Document extract:
The way I justify our presence here, or at least make myself feel better, is by arguing that the flip side of Costa Rica's high level of development is that expectations are that much higher. People are higher up Maslow's hierarchy of needs: I can't impress a community by building an outhouse or handing out malaria medications. I have to do the same level of work I did in the States - working through government bureaucracies, finding funding sources, organizing and exciting people who have full-time jobs to do one more thing for the good of their community, but without resources and in another language. Try convincing a room of professionals you're competent enough to lead a workshop on volunteerism without having full mastery of the past tense - it's certainly not living in a hut in sub-Saharan Africa, but it's really, really hard.

Lena's job, for instance, is absolutely insane. She's inheriting a site from another volunteer in a town 3.5 km from where we'll be living. It's a town of about 400 people, wrapped up at the foot of a mountain by the new southern coast highway, where people make their living either by working in the insane tourist resorts of Manual Antonio, raising cattle, or working in the gigantic plantations of African Palm that cover mile after mile of the landscape. It's all of two dirt, hole-addled streets, a bar, and a pulperia (think convenience store/grocery store/Super Walmart in a closet), plopped on a flood plain next to a river. Five years ago, the town was devastated by a huge flood - you can still see the marks 6 feet up on trees. The National Emergency Commission of Costa Rica declared that the entire pueblo had to be moved to avoid future danger. In sum: Lena's job is to help move an entire town of 400 people. Well, that's one of her jobs. She has a whole list.

Exercise data:
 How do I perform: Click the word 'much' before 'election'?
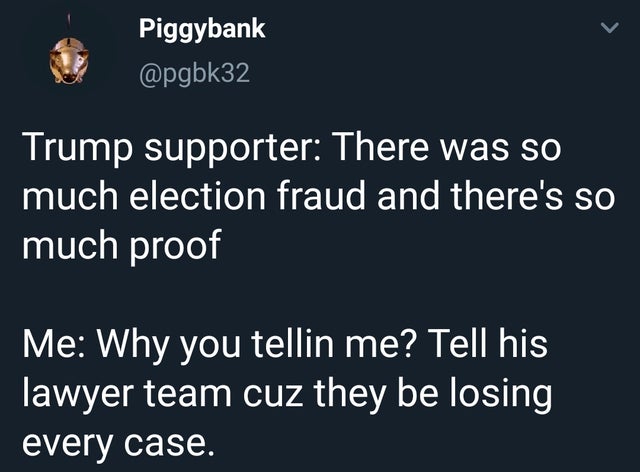70,196
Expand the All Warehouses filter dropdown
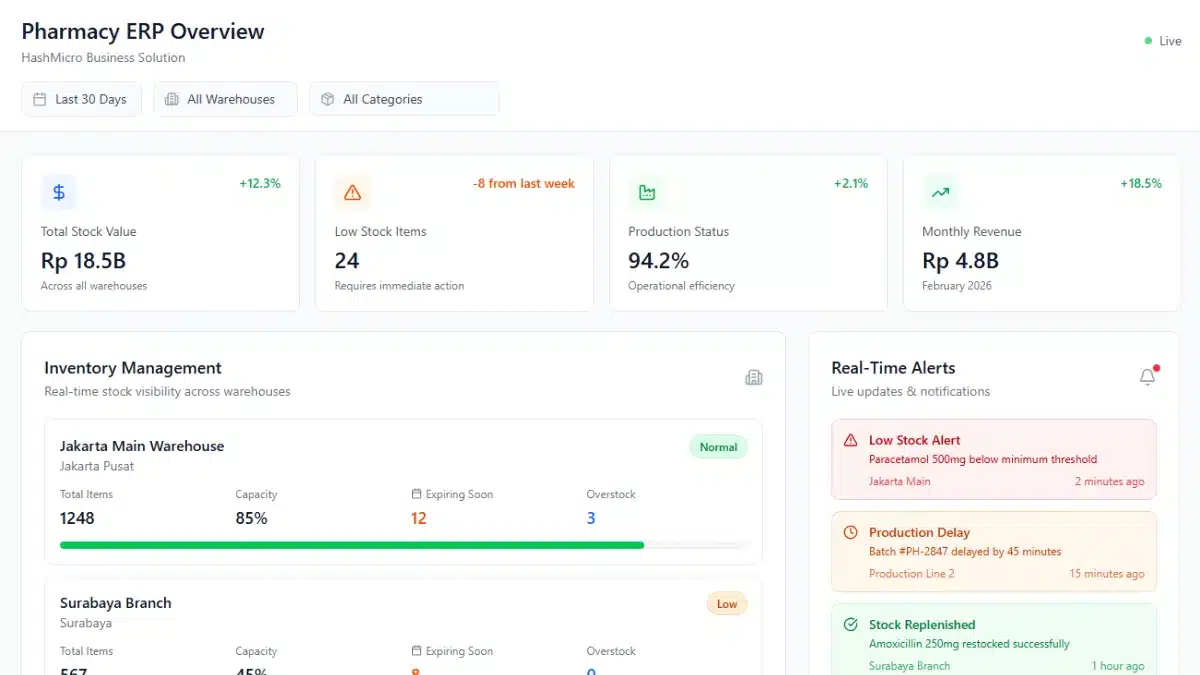 [225, 99]

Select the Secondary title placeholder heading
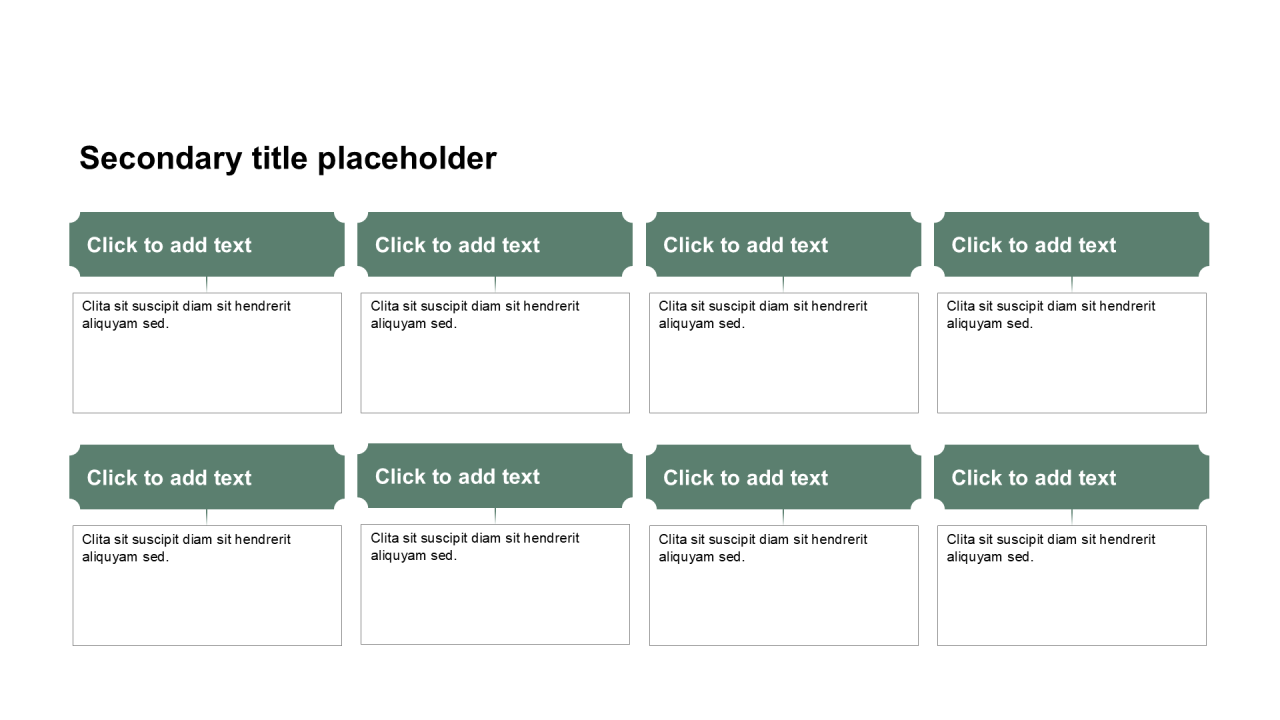pos(288,158)
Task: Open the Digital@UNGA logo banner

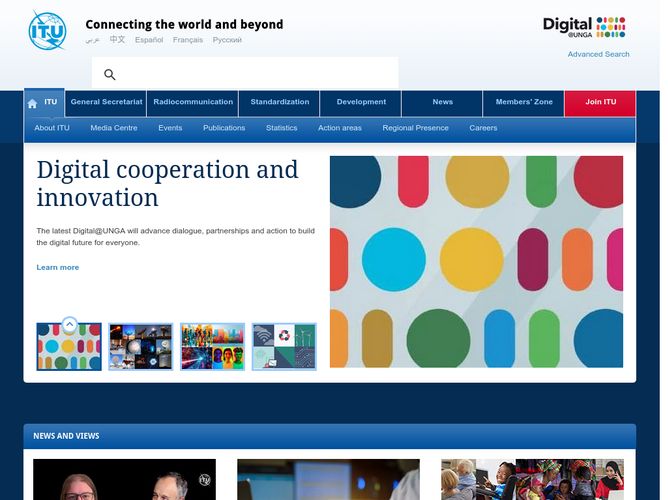Action: [x=584, y=27]
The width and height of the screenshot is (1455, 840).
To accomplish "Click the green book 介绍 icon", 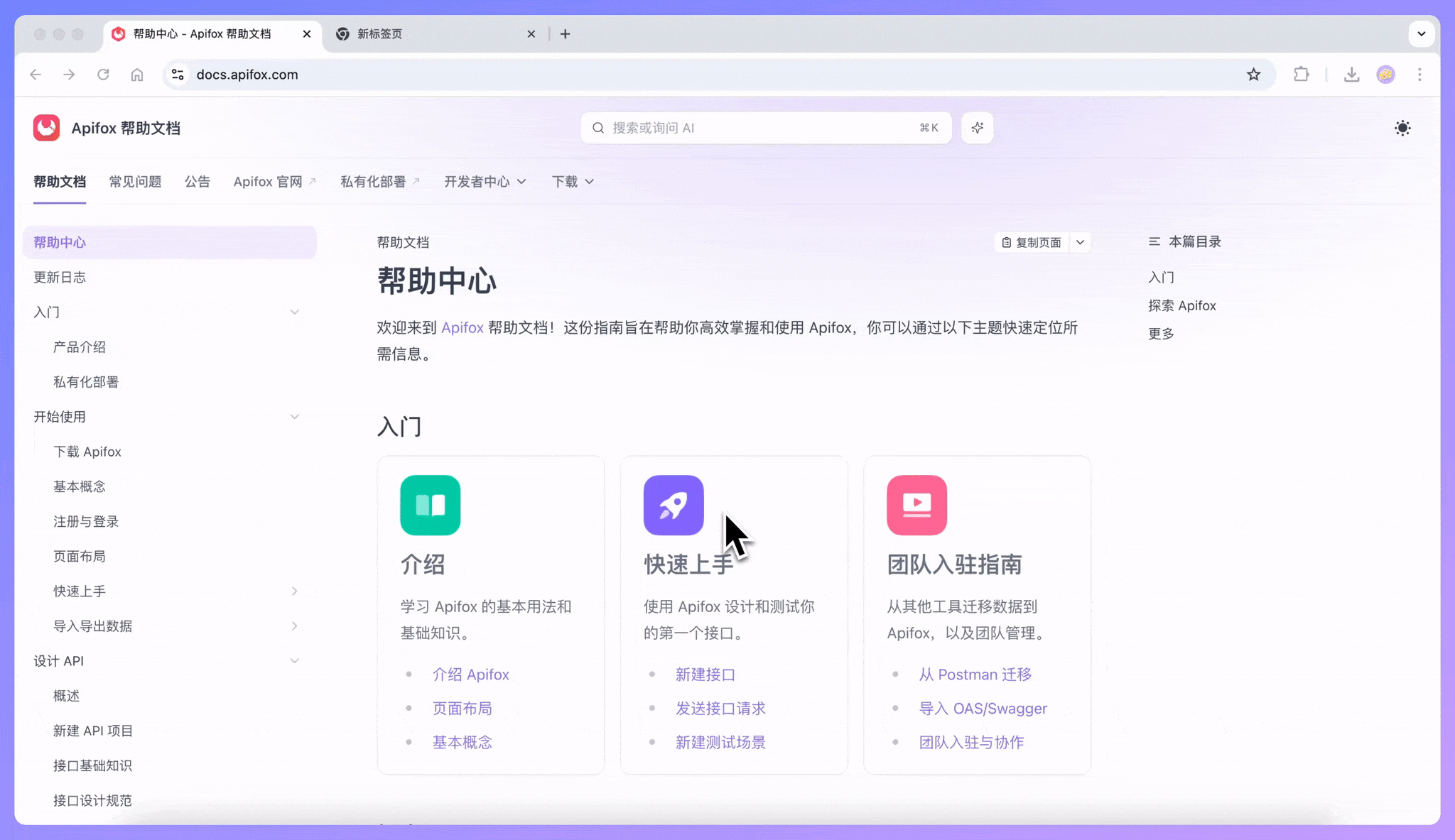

Work instruction 1: In the text about volunteering in Costa Rica, why does Lena's work include moving an entire town? Answer in one to three sentences.
Work instruction 2: Set down word for word the passage of the text about volunteering in Costa Rica, starting at "The way I justify" and ending at "really, really hard.".
Work instruction 3: Sum up the text about volunteering in Costa Rica in two sentences.
The lines have no part in this and can be left aside.

Result 1: Five years ago the town, which sits on a flood plain next to a river, was devastated by a huge flood. The National Emergency Commission of Costa Rica then declared that the whole pueblo had to be moved to avoid future danger.

Result 2:
The way I justify our presence here, or at least make myself feel better, is by arguing that the flip side of Costa Rica's high level of development is that expectations are that much higher. People are higher up Maslow's hierarchy of needs: I can't impress a community by building an outhouse or handing out malaria medications. I have to do the same level of work I did in the States - working through government bureaucracies, finding funding sources, organizing and exciting people who have full-time jobs to do one more thing for the good of their community, but without resources and in another language. Try convincing a room of professionals you're competent enough to lead a workshop on volunteerism without having full mastery of the past tense - it's certainly not living in a hut in sub-Saharan Africa, but it's really, really hard.

Result 3: The writer argues that because Costa Rica is highly developed, expectations are higher, so volunteers there face the same bureaucracy, fundraising, and organizing as in the States, only without resources and in another language. Lena, for instance, is inheriting a site in a flood-damaged town of about 400 people that the National Emergency Commission ordered moved, and helping move it is one of her many jobs.